Male–male relationships are often the focus of descriptions of chimpanzee social structure, but by including only male–male relationships we excluded two-thirds of potential dyadic relationships in the community (female–male and female–female dyads). While this study focused specifically on the impact of many males on the male social structure, female behaviour and association with males may also impact male reproductive fitness and behaviour [138,139]; and excluding females and younger individuals from analysis may alter male network structures [140]. Furthermore, in primate species with multi-level societies, it is often female behaviour that drives this structure [28,141]. At a smaller scale, by excluding individuals who were not present throughout the entire study period, we may have removed some important relationships that contributed to particular individuals' position in the social network, and we were unable to see the integration of newly independent males into the subgroups in the later years. Including data from across many years is necessary to explore flexibility in fission–fusion dynamics at a species-relevant scale; however, it also removes nuanced changes to relationships over shorter time periods (e.g. weeks, months)—coercing dynamic patterns of association into simple snapshots. While the dyadic association remained stable over the 4 years, the Mantel tests cannot capture small variation in individuals’ dyadic association strength or preferred social partners and our understanding of chimpanzee relationships would probably benefit from exploring more nuanced changes in the structure of communities over time.
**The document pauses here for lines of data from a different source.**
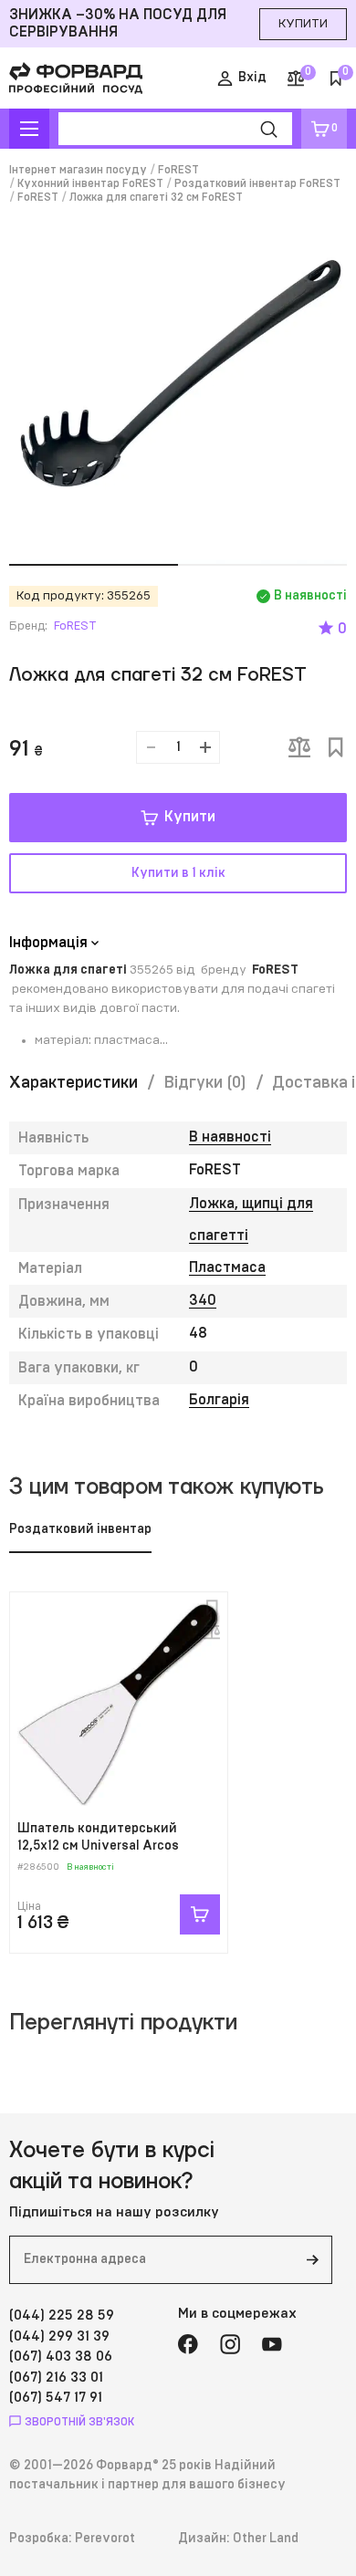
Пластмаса (227, 1267)
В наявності (230, 1137)
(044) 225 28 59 (61, 2315)
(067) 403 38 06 (60, 2356)
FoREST (178, 169)
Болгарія (219, 1399)
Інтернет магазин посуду (78, 169)
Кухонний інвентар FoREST (90, 183)
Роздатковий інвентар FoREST (257, 183)
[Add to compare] (299, 747)
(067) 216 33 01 (56, 2377)
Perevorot (105, 2538)
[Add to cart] (200, 1914)
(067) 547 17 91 (55, 2397)
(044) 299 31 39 (59, 2336)
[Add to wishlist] (336, 747)
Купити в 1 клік (178, 873)
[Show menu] (29, 129)
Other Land (265, 2538)
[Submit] (312, 2260)
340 (202, 1300)
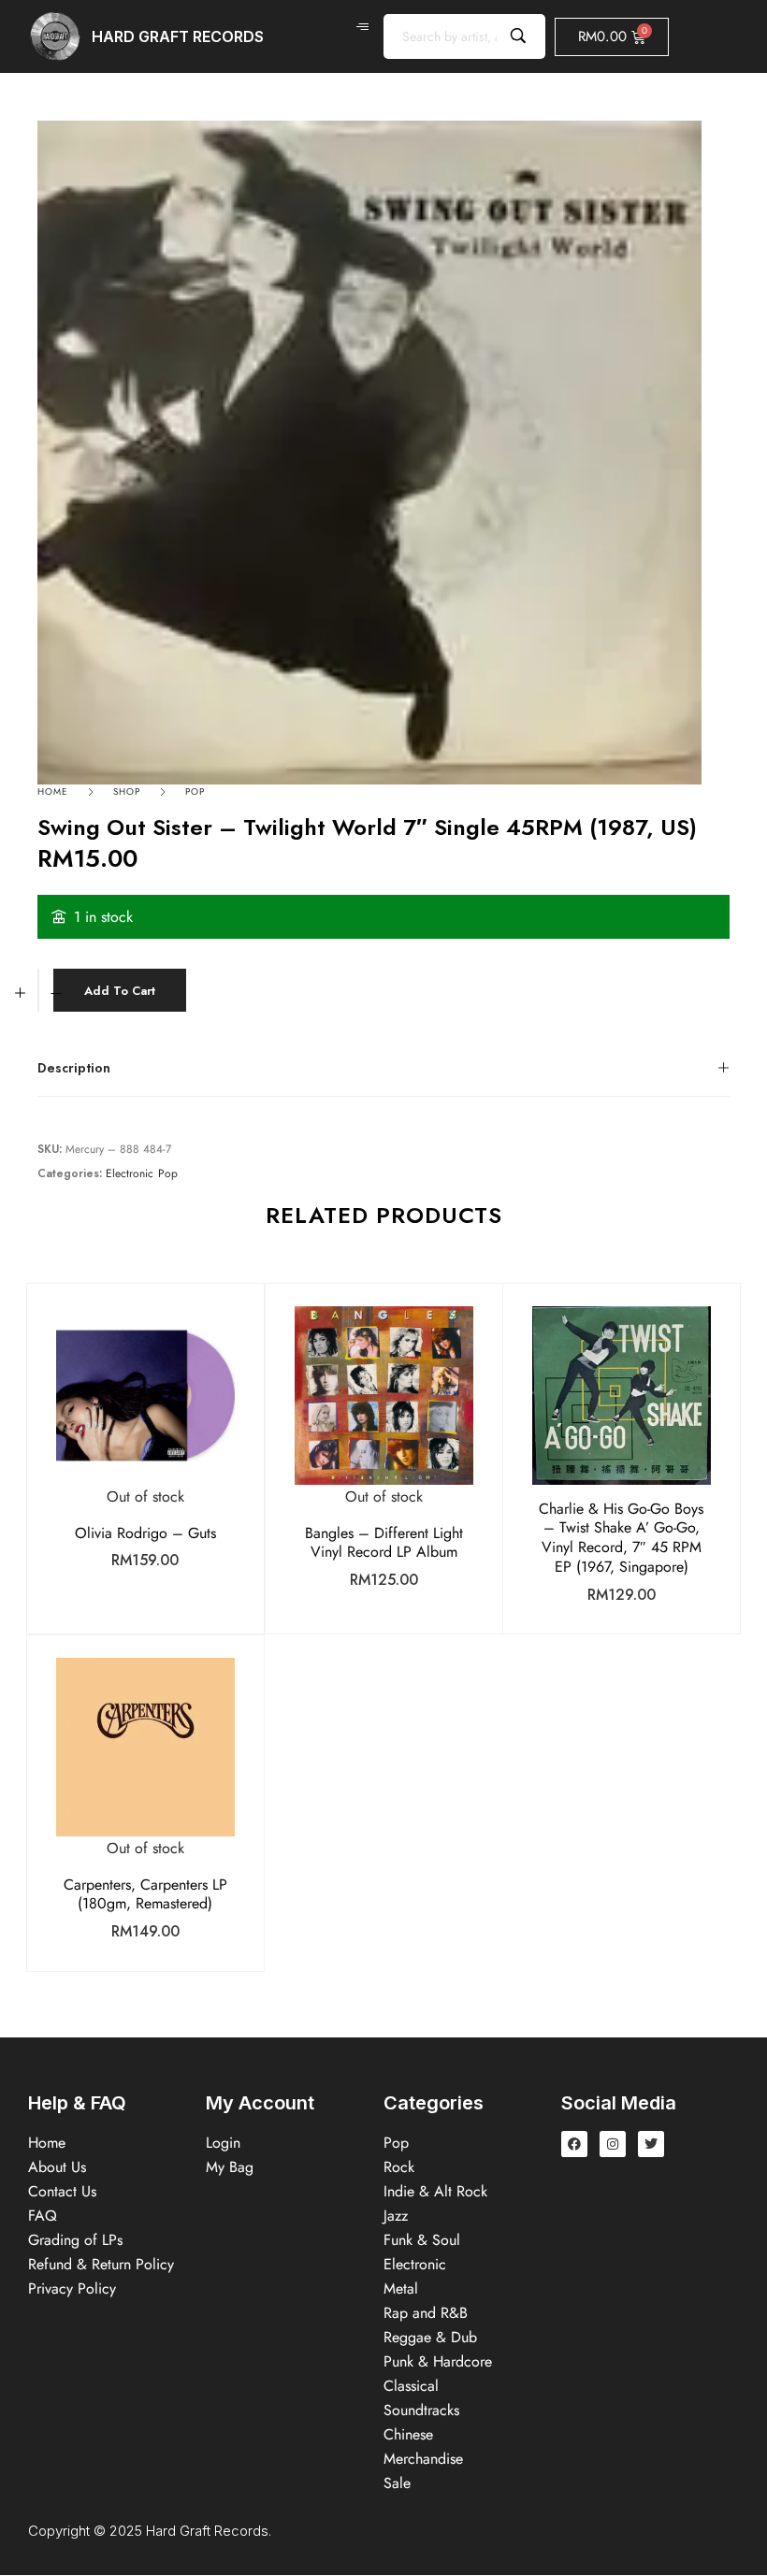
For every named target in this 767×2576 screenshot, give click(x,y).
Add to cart (119, 991)
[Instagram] (613, 2144)
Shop (126, 791)
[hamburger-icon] (362, 27)
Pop (195, 791)
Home (52, 791)
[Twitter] (651, 2144)
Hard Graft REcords (178, 36)
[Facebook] (574, 2144)
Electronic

Our results are in line with previous research suggesting that species-level flexibility in social structure is widespread across the animal kingdom (e.g. [42,101,127,130,142]). We find that chimpanzee communities of different sizes employ fission–fusion social dynamics but show that there may be upper limits to the number of chimpanzee males able to maintain a community through fission–fusion dynamics alone, and that stable ‘super-sized’ communities can be formed through the incorporation of flexible social structures in addition to fission–fusion dynamics with males potentially adopting different social roles (core and peripheral). Our results support the findings from another large community of chimpanzees, who showed flexibility in male social structure; however, we did not find evidence for stable cliques or modular structures as seen in other communities over a 2-year period [58,63]. Our results suggest that while large chimpanzee communities employ flexible social structure, they may not all do so in the same way. It has been argued that human social structure developed from multi-male multi-female groups into the highly structured modular societies, where individuals fill different social roles, seen today, through an intermediate step of single-male core units [143,144]. However, humans also employ core–periphery social structure within their modular societies in some cases [145]. By contrast to previous studies that identified modular social structures in large primate groups, under some circumstances core–periphery social structure may also emerge from multi-male multi-female groups, and that in doing so may allow for substantial individual flexibility in the strategies available to maximize individual fitness in a dynamic socio-ecological landscape. While humans do this on a larger scale, in bigger communities and across greater geographical and virtual distances, the diversity and flexibility present in chimpanzee social structure may be closer to that found in modern human societies than previously described, with individuals exhibiting both cohesive and peripheral social strategies.

Ethics

All data were collected as part of the Budongo Conservation Field Station's long-term data collection, which is observational only and follows the International Primatological Society's Code of Best Practices in Field Primatology, as well as all applicable international, national and institutional guidelines for the care and use of animals. Ethical approval for the use of these data was also granted by the University of St Andrews Animal Welfare and Ethics Committee.